ASSIGNMENT: Pictures do not belong in the copy; restate the records below word for word.
═══ DATASET RECORDS ═══
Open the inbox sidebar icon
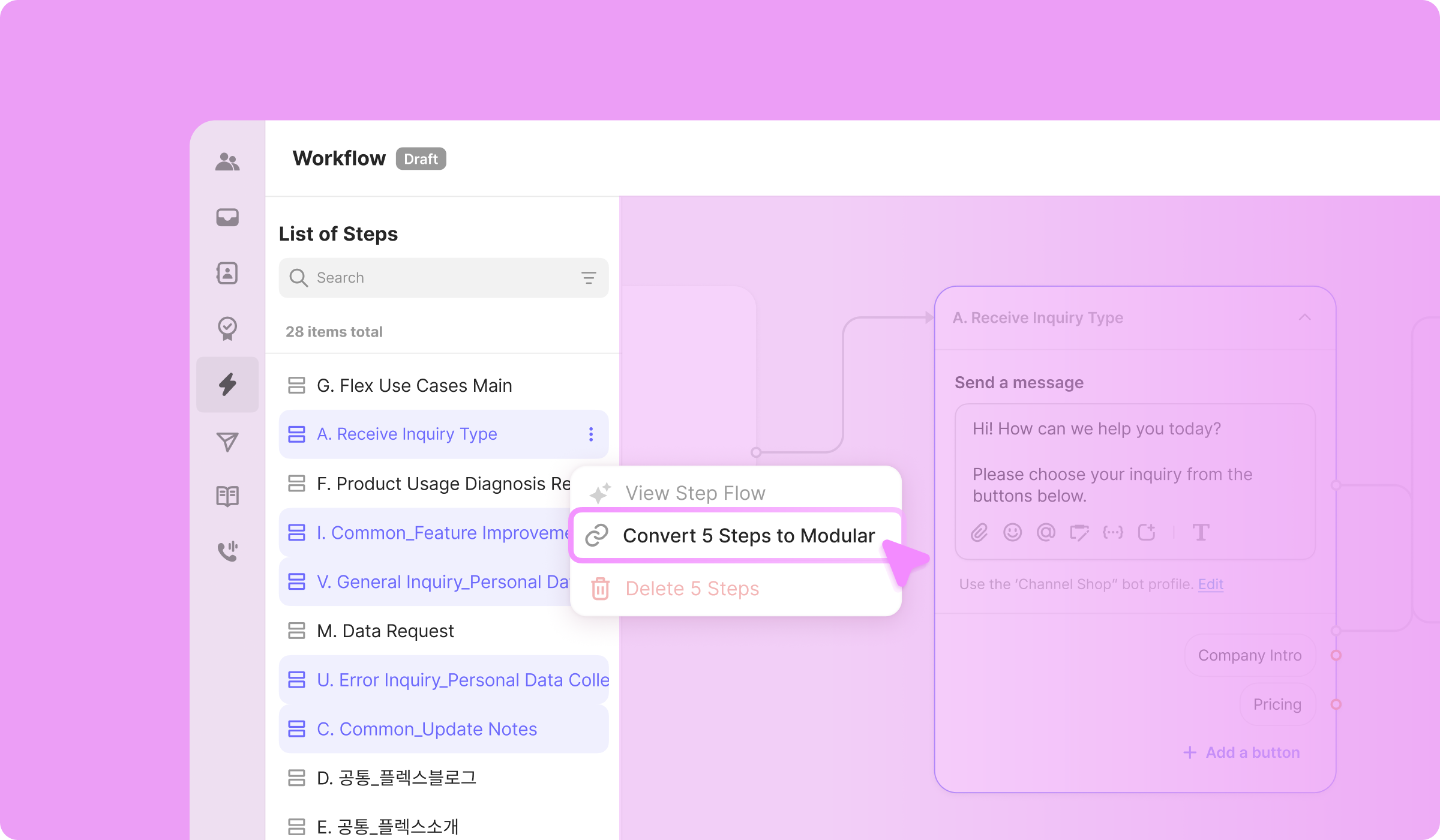Image resolution: width=1440 pixels, height=840 pixels. tap(227, 217)
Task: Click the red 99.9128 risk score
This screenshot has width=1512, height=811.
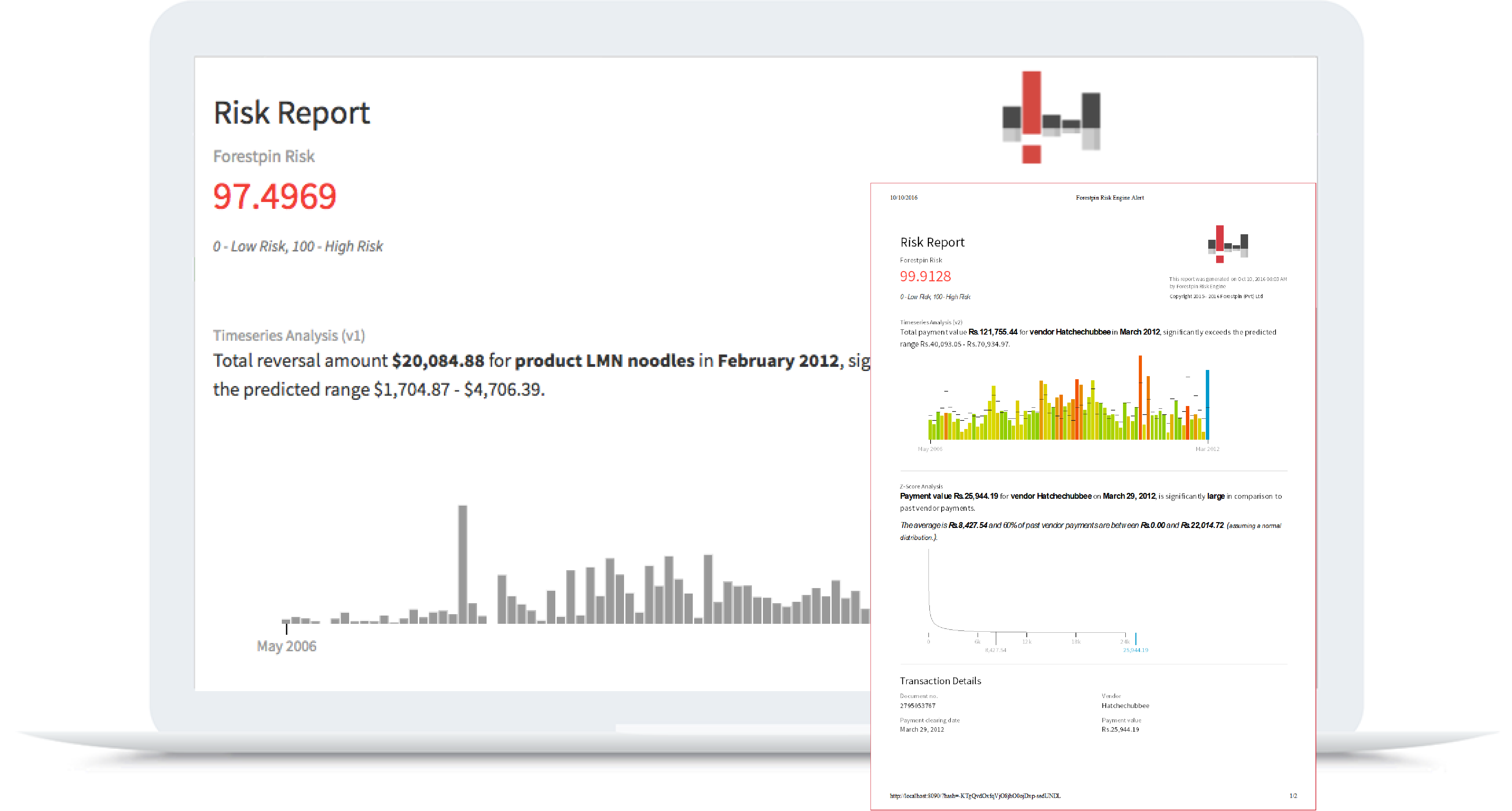Action: (x=925, y=277)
═══
RESPONSE FOR THIS EXERCISE:
Open the inbox sidebar icon
Image resolution: width=1440 pixels, height=840 pixels. tap(227, 217)
Task: Click the red 99.9128 risk score
This screenshot has width=1512, height=811.
Action: (x=925, y=277)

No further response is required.